2. Subpart 4 Requirements and Washington's Redesignation Request

Even if the EPA interpreted the NRDC decision to mean that subpart 4 requirements were due and in effect when Washington submitted its redesignation request, the EPA proposes to determine that the Tacoma area still qualifies for redesignation to attainment. As explained below, the EPA believes that the redesignation request for the Tacoma area, though not expressed in terms of subpart 4 requirements, substantively meets the requirements of that subpart for purposes of redesignating the area to attainment.

With respect to evaluating the relevant substantive requirements of subpart 4 for purposes of redesignating the Tacoma area, the EPA notes that the section 172(c) general air quality planning requirements for areas designated as nonattainment are also applicable. Subpart 4 contains specific planning and scheduling requirements for PM10[3] nonattainment areas, and consistent with the decision in NRDC v. EPA, these same statutory requirements also apply to PM2.5 nonattainment areas. As noted, the General Preamble sets forth the EPA's longstanding general guidance that interprets the 1990 amendments to the CAA, and provides recommendations to states for meeting the statutory requirements for SIPs for nonattainment areas (57 FR 13498, April 16, 1992). In the General Preamble, the EPA discussed the relationship of subpart 1 and subpart 4 SIP requirements, and pointed out that subpart 1 requirements were to an extent “subsumed by, or integrally related to, the more specific PM-10 requirements” (57 FR 13538). The subpart 1 requirements include, among other things, provisions for attainment demonstrations, reasonably available control measures (RACM), reasonable further progress (RFP), emissions inventories, and contingency measures.

For the purposes of this redesignation, in order to identify any additional requirements which would apply under subpart 4, consistent with the EPA's PM2.5 Subpart 4 Nonattainment Classification and Deadline Rule, we classified the Tacoma area as a “moderate” PM2.5 nonattainment area. As the EPA explained in its June 2, 2014 final rule, section 188 of the CAA provides that all designated nonattainment areas under subpart 4 are initially classified by operation of law as “moderate” nonattainment areas, and remain moderate nonattainment areas unless and until the EPA reclassifies the area as a “serious” nonattainment area (79 FR 31567). Accordingly, the EPA believes that it is appropriate to limit the evaluation of the potential impact of subpart 4 requirements to those that would be applicable to moderate nonattainment areas. Sections 189(a) and (c) of subpart 4 apply to moderate nonattainment areas and include the following requirements: (1) An approved permit program for construction of new and modified major stationary sources (section 189(a)(1)(A)); (2) an attainment demonstration (section 189(a)(1)(B)); (3) provisions for RACM (section 189(a)(1)(C)); and (4) quantitative milestones demonstrating RFP toward attainment by the applicable attainment date (section 189(c)).

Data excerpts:
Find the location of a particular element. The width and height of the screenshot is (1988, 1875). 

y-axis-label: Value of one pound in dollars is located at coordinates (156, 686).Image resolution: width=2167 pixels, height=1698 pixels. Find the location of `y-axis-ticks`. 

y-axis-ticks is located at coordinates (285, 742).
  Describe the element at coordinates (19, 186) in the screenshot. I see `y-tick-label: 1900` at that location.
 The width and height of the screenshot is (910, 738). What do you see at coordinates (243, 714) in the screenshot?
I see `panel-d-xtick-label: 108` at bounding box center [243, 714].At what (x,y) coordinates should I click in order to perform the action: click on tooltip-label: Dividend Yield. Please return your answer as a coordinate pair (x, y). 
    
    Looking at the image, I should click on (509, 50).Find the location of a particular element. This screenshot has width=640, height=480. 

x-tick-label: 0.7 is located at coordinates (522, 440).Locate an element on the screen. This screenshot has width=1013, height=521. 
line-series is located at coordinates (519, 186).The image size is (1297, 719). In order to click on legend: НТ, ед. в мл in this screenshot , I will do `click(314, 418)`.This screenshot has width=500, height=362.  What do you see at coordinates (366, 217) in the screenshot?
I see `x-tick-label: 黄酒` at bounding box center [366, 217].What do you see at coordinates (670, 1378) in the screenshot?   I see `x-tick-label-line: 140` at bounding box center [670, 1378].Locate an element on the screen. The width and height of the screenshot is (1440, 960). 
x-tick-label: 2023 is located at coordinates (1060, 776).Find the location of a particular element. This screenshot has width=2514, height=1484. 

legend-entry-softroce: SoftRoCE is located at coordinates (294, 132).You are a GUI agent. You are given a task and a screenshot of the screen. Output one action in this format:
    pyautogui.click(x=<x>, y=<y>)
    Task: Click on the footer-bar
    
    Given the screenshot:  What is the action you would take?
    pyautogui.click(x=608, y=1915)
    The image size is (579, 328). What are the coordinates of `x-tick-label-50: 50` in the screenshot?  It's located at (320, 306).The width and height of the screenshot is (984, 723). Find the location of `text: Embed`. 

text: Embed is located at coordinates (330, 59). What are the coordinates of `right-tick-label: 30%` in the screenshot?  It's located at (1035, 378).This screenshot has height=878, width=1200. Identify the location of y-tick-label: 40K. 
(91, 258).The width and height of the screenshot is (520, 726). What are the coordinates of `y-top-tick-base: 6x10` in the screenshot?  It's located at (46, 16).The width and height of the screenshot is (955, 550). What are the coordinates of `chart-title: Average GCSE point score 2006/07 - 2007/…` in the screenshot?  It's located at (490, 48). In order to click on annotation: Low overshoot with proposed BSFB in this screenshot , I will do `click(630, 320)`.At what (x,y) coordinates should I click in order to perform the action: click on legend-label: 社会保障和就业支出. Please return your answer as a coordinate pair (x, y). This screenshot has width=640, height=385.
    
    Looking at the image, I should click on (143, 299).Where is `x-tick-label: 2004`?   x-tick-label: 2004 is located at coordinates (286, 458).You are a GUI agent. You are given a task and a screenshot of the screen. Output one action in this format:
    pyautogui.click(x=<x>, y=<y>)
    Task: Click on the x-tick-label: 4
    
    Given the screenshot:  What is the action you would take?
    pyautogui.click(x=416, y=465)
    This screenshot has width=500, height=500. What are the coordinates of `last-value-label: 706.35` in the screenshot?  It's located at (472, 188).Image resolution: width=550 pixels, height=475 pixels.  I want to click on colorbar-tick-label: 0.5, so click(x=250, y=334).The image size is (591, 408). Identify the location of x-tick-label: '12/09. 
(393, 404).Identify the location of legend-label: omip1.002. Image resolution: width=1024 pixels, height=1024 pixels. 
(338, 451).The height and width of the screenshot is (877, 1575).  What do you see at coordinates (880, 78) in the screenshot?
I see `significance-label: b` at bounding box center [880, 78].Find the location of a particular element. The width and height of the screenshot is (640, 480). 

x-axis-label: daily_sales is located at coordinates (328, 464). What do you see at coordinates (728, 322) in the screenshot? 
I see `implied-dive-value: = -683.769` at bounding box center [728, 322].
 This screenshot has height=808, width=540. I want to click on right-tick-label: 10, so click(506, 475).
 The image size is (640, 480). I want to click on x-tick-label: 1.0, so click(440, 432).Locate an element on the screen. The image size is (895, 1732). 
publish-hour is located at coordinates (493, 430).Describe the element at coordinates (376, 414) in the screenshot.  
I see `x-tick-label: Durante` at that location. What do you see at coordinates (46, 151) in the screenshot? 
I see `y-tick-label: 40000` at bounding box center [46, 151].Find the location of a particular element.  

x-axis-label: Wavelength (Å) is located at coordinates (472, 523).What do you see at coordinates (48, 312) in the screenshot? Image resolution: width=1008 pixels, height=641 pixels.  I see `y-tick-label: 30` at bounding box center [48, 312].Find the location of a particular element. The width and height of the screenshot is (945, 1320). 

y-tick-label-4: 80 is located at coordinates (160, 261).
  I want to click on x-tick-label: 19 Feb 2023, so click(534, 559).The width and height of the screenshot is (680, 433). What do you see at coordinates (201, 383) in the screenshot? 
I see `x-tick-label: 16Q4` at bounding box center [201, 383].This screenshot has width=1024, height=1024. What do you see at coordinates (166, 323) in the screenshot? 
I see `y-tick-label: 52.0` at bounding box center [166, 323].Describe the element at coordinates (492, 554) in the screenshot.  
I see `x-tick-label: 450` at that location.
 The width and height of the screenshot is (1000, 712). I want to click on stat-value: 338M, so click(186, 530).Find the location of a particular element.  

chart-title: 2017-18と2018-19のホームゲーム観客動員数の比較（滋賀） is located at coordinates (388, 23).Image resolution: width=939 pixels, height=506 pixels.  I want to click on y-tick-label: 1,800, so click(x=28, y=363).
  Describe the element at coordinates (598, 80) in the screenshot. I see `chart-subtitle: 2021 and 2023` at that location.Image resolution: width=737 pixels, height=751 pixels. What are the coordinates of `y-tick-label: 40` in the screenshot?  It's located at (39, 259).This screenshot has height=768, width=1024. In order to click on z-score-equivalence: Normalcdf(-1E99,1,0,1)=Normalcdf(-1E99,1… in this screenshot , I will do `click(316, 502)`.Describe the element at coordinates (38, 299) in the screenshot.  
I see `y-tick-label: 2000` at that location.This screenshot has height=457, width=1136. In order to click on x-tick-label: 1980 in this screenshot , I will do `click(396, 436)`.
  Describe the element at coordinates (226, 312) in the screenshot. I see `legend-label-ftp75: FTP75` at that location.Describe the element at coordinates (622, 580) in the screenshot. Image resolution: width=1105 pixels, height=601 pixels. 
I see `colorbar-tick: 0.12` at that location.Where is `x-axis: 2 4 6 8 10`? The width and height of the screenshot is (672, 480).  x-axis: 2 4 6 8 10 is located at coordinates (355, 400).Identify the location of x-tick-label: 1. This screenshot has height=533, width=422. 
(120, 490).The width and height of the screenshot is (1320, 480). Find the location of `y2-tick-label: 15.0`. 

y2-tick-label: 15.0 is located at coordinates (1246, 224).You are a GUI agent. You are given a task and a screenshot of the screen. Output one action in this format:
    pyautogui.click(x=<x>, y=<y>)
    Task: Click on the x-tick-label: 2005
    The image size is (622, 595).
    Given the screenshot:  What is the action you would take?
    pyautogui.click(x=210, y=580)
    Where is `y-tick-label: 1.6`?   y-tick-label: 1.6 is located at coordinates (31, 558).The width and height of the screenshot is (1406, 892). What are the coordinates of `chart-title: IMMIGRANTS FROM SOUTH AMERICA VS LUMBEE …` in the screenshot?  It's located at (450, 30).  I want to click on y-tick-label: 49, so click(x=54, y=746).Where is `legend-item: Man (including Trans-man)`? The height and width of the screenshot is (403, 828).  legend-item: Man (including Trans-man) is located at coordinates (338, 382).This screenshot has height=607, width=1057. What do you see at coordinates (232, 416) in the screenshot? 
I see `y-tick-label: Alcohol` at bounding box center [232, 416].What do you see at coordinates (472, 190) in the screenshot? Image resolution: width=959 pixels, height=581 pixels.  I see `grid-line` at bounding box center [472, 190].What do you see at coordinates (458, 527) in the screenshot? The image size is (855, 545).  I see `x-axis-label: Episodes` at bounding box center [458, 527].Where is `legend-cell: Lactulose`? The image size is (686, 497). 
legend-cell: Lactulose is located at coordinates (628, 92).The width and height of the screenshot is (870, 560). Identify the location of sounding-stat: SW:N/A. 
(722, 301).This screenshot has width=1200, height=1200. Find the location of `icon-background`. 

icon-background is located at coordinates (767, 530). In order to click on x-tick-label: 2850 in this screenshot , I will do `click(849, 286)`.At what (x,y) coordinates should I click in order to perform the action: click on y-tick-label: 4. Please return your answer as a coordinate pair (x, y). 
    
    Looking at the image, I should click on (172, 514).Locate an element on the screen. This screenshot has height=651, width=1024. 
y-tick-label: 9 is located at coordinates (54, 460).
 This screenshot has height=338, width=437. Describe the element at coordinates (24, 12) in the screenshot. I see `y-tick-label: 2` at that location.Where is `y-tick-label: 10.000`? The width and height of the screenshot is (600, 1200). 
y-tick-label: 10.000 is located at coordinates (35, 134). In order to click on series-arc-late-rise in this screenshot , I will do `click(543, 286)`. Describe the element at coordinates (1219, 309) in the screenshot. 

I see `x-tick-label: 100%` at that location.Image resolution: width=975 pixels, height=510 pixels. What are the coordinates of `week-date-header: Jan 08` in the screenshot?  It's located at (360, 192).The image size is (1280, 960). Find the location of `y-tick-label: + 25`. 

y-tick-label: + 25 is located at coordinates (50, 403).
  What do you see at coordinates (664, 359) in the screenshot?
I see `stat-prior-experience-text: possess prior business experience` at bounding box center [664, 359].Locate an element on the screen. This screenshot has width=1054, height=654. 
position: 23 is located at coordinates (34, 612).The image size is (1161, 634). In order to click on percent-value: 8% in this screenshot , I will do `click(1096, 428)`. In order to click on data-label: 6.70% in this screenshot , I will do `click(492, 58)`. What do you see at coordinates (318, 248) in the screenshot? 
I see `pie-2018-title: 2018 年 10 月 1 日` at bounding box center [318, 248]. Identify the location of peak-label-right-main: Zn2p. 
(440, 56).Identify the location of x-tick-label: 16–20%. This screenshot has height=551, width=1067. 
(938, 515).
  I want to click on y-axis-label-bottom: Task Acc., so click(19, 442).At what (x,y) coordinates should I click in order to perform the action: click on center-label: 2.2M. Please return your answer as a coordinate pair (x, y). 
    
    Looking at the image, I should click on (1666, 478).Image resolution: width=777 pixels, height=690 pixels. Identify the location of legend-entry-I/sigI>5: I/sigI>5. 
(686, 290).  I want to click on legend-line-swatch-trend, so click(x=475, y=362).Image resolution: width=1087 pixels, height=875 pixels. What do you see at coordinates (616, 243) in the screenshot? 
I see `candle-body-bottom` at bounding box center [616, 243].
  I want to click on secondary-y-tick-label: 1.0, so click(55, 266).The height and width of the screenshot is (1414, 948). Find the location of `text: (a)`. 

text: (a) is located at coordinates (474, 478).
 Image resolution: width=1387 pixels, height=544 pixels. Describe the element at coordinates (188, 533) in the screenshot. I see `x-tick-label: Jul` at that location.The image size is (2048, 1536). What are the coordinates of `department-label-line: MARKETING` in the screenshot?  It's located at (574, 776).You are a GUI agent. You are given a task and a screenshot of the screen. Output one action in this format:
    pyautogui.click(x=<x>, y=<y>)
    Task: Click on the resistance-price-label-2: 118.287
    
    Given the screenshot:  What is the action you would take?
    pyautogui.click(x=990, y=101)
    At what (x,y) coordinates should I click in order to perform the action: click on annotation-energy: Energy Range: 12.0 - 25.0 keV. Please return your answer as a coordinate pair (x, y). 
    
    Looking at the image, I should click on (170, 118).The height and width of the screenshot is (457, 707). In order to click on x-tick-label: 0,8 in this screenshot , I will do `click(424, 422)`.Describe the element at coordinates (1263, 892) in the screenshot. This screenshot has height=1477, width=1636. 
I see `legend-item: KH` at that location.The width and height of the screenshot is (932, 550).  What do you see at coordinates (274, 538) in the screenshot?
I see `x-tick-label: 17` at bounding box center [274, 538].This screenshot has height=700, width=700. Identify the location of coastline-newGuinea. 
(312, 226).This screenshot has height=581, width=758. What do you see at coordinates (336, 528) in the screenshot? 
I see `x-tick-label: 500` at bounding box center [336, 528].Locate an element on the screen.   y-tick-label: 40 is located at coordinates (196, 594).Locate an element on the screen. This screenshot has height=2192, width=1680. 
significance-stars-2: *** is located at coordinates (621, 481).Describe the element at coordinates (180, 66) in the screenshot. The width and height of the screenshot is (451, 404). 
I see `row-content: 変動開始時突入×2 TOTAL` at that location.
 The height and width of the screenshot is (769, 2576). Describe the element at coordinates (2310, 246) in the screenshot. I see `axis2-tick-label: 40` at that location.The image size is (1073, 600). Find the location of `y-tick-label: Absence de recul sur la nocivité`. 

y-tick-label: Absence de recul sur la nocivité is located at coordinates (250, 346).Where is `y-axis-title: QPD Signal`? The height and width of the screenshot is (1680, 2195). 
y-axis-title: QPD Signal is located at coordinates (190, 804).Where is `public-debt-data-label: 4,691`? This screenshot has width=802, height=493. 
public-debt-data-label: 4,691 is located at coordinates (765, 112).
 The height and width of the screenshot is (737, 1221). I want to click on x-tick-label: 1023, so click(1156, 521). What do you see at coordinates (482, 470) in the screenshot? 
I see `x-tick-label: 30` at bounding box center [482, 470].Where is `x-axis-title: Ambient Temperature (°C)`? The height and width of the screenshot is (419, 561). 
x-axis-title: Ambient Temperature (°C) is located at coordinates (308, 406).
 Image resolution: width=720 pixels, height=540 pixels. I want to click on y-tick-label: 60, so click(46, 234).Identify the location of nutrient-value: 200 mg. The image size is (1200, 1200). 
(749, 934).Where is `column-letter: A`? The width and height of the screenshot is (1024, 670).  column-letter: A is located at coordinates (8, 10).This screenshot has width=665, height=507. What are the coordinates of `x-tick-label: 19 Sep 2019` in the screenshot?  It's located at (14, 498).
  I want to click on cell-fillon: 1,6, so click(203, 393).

§ WHAT YOU ARE ASKED TO DO: Rewrite the stretch of the Tacoma redesignation excerpt from "Even if the" through "area to attainment.", swapping "redesignation request" for "maintenance plan" wherever it occurs. Rely only on the Tacoma redesignation excerpt when answering.

§ ANSWER AREA:
Even if the EPA interpreted the NRDC decision to mean that subpart 4 requirements were due and in effect when Washington submitted its maintenance plan, the EPA proposes to determine that the Tacoma area still qualifies for redesignation to attainment. As explained below, the EPA believes that the maintenance plan for the Tacoma area, though not expressed in terms of subpart 4 requirements, substantively meets the requirements of that subpart for purposes of redesignating the area to attainment.